We have considered Ryu's remaining arguments and find them to be without merit. The order of the district court is AFFIRMED.
FOOTNOTES
1. Hope Bancorp's appeal of the same order was dismissed pursuant to Federal Rule of Appellant Procedure 42.
2. Hope Bancorp contends that Ryu's arguments on appeal are forfeited or waived because he failed to raise them until his objections to the magistrate judge's report and recommendation. Cf., e.g., Williams v. McNeil, 557 F.3d 1287, 1291–92 (11th Cir. 2009). We have not yet decided whether that failure results in forfeiture or waiver, and we decline to decide the issue now because we conclude that Ryu's arguments fail on the merits.

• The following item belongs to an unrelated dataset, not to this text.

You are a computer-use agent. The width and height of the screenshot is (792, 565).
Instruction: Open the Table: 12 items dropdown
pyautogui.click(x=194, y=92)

3. The language quoted by the magistrate judge was not a holding of the Supreme Court; it was the Supreme Court's quotation of an Eleventh Circuit case during the Court's survey of the state of the law. See Del. Valley, 483 U.S. at 716, 107 S.Ct. 3078 (quoting Jones v. Cent. Soya Co., 748 F.2d 586, 593 (11th Cir. 1984)).
4. True, Ryu's agreement with Greenberg Freeman was on a contingency basis. But even setting aside the fact that Ryu's brief mentions Greenberg Freeman's 150% fee multiplier only in passing and presents no factual argument concerning the risk assumed by Greenberg Freeman, Ryu does not address the district court's finding (as recommended by the magistrate judge) that Ryu proffered no evidence establishing that a reasonable paying client in his situation would be willing to pay the 150% multiplier.